Of course, an honest conversation about the death penalty would not be complete without recognizing the pervasive and corrosive effects of racism in the American criminal justice system. Those who have been convicted of murdering white victims are 82% more likely to face capital punishment than those who murder black victims. This means that the criminal justice system consistently views the death of white victims as more heinous and important than the death of black victims. This mentality, in turn results in black Americans being disproportionately affected by the death penalty and the criminal justice system as a whole.

A review conducted by the Department of Justice found that “48 percent of white defendants were able to receive a sentence less than death through plea bargaining. Yet, only 25 percent of black defendants and 28 percent of Hispanic defendants were able to plead guilty in exchange for life sentences.” These statistics paint a broader picture of the unacceptable and unjust applications of heavy-handed prosecutorial powers, levied against historically disadvantaged populations.

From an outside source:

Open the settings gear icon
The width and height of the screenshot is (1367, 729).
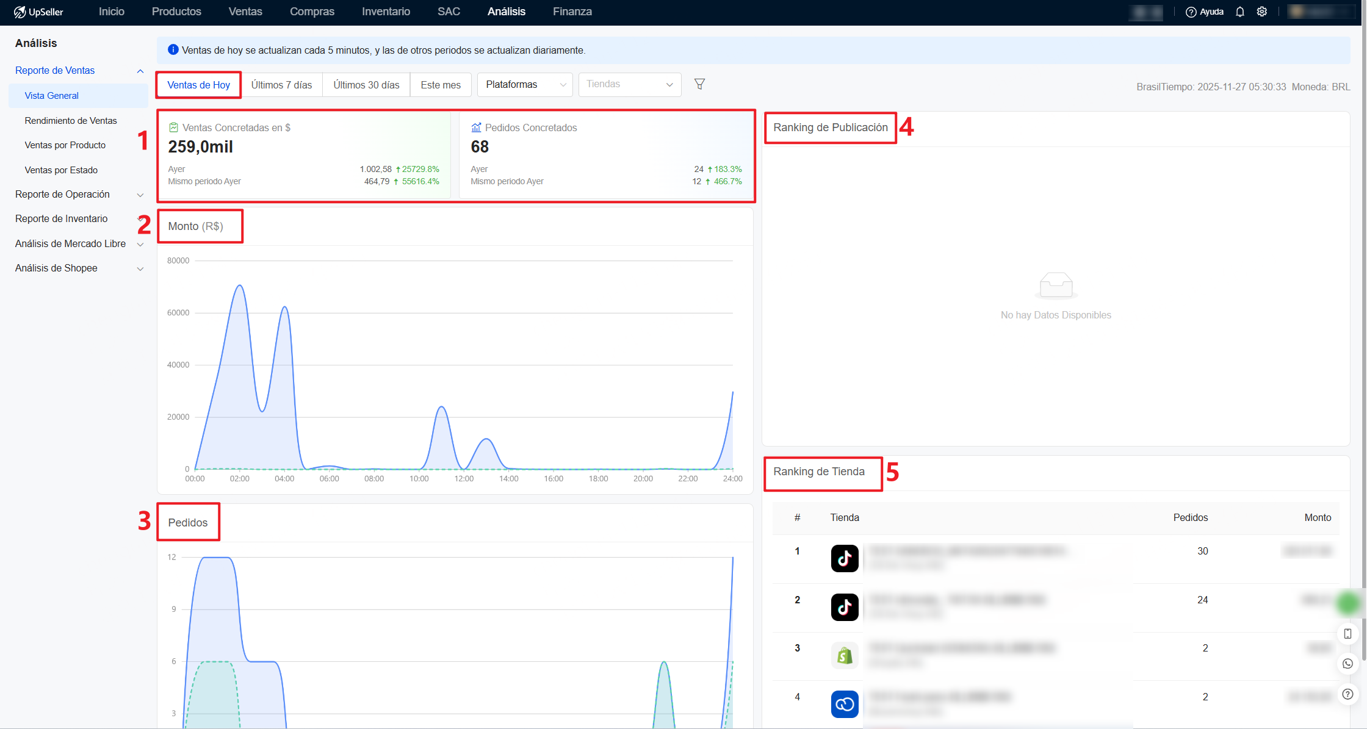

Compounding this, the risk of putting people to death for crimes they did not commit is simply terrifying. A Michigan State study has found that a “conservative estimate” number of inmates that have been killed by the state that have posthumously been found “not guilty” through extensive review of forensic evidence and mishandled investigations is around 4.1 percent, over double the rate of exonerations. With all of these disturbing aspects taken into consideration, is it really worth keeping the death penalty on the books?